TEXT EXCERPT:
---*---

President Emmerson Mnangagwa’s ruling Zanu-PF party is struggling to deliver on its election promises, nearly 10 months after winning a controversial election in July last year.
Riding on the crest of goodwill of Zimbabweans who were too eager to see the back of former president Robert Mugabe, Zanu-PF made the electorate dream big with its overambitious election manifesto.
But so far nothing of what the party undertook to deliver to the electorate has come through.
Zanu-PF spokesperson Simon Khaya Moyo admitted to the Daily News on Sunday this week that the prevailing economic conditions have made it difficult for the party to fulfil the promises made in the run up to the July 30 elections.
“Whether we are going to achieve our goals depends on the economy, but we remain focussed. We are faced with a difficult economy, we have gone through a dry season – most parts of the country did not have adequate rainfalls. We have had a tragic Cyclone Idai, all these things mean a lot but we remain focused,” said Khaya-Moyo.
In its election manifesto, the ruling party said it will end endemic corruption and politics of patronage.
To the contrary, graft is getting worse, with President Mnangagwa admitting recently that the vice now pervades even the institutions of justice.
Politics of patronage has also continued unabated, with critics accusing Mnangagwa of favouring one tribe (Kalanga) in his appointments.

---*---

EXTRACTED MATERIAL:
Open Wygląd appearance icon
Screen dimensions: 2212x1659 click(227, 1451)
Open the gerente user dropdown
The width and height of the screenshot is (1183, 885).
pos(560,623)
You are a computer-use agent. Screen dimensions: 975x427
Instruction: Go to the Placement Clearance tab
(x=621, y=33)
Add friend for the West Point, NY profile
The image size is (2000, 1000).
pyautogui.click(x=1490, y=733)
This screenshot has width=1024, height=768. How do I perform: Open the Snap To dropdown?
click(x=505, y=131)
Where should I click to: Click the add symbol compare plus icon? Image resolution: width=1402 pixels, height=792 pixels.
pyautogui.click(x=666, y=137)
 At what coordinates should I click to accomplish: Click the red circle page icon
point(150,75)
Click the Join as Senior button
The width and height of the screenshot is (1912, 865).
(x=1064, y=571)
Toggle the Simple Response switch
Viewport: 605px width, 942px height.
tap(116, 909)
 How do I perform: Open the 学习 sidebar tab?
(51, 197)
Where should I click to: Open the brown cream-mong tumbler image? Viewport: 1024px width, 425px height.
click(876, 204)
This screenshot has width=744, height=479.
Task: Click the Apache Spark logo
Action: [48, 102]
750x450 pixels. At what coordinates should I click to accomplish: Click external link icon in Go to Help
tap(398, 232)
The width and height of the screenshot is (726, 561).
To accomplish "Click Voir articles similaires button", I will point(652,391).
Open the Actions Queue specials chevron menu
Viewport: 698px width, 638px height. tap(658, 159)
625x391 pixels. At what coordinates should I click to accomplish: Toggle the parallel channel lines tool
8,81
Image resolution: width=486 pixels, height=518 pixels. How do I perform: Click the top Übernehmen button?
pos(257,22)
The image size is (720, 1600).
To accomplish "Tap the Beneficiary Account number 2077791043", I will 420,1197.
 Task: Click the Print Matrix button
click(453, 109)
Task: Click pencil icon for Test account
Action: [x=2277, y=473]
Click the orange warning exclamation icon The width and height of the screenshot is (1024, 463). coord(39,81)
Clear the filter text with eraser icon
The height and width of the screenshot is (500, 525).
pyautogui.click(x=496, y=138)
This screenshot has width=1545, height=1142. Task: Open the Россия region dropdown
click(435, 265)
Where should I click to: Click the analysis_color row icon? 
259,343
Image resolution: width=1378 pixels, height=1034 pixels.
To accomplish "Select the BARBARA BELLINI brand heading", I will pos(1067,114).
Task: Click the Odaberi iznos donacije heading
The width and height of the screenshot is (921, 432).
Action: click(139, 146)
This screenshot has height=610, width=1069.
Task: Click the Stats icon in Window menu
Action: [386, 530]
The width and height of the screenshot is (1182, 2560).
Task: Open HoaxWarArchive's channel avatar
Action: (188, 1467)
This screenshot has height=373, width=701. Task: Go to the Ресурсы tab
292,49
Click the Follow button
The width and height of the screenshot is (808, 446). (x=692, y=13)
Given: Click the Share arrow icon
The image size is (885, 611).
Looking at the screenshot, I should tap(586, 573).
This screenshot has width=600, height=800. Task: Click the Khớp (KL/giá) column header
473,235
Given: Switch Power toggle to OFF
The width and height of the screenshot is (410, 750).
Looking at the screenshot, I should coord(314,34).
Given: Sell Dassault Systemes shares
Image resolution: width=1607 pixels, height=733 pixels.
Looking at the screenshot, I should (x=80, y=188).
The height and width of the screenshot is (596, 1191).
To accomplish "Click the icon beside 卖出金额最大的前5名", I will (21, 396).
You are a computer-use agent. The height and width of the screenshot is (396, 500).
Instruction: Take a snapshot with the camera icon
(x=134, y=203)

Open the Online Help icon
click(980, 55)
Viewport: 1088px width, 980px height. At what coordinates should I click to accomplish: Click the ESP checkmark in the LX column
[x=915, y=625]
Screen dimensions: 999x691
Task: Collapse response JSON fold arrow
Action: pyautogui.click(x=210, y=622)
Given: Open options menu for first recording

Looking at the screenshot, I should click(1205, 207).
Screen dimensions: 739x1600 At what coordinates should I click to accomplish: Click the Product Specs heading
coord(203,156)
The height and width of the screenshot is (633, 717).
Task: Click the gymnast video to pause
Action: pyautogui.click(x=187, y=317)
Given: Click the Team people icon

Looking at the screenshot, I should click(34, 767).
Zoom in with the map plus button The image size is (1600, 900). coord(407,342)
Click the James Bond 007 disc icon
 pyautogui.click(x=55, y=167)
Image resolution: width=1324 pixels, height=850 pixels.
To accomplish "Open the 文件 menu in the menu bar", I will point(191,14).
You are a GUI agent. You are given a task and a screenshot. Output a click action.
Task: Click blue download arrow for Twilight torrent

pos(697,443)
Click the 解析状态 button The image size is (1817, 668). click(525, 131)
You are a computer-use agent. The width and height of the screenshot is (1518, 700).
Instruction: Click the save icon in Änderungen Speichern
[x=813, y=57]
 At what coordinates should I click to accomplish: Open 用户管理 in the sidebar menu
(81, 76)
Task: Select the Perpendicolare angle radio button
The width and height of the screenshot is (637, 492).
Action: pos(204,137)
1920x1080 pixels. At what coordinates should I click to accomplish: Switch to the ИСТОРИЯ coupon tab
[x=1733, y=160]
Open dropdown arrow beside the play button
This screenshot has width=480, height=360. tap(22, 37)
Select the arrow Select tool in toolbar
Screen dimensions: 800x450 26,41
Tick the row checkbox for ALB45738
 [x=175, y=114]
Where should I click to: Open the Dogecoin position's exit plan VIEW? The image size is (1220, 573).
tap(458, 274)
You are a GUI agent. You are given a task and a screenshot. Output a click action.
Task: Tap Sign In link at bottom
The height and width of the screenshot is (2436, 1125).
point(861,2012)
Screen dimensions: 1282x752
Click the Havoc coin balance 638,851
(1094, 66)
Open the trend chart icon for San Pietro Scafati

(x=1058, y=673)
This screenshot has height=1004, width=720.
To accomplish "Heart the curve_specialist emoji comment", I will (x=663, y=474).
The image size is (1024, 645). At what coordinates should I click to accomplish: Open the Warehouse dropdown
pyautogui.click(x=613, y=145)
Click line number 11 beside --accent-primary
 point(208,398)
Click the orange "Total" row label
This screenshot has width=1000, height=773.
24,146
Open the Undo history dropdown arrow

---*---

TASK DIRECTIONS: Copy the article on Zanu-PF's election promises from "Riding on the" to "overambitious election manifesto.", substituting "platform" for each "manifesto".

ANSWER SPACE:
Riding on the crest of goodwill of Zimbabweans who were too eager to see the back of former president Robert Mugabe, Zanu-PF made the electorate dream big with its overambitious election platform.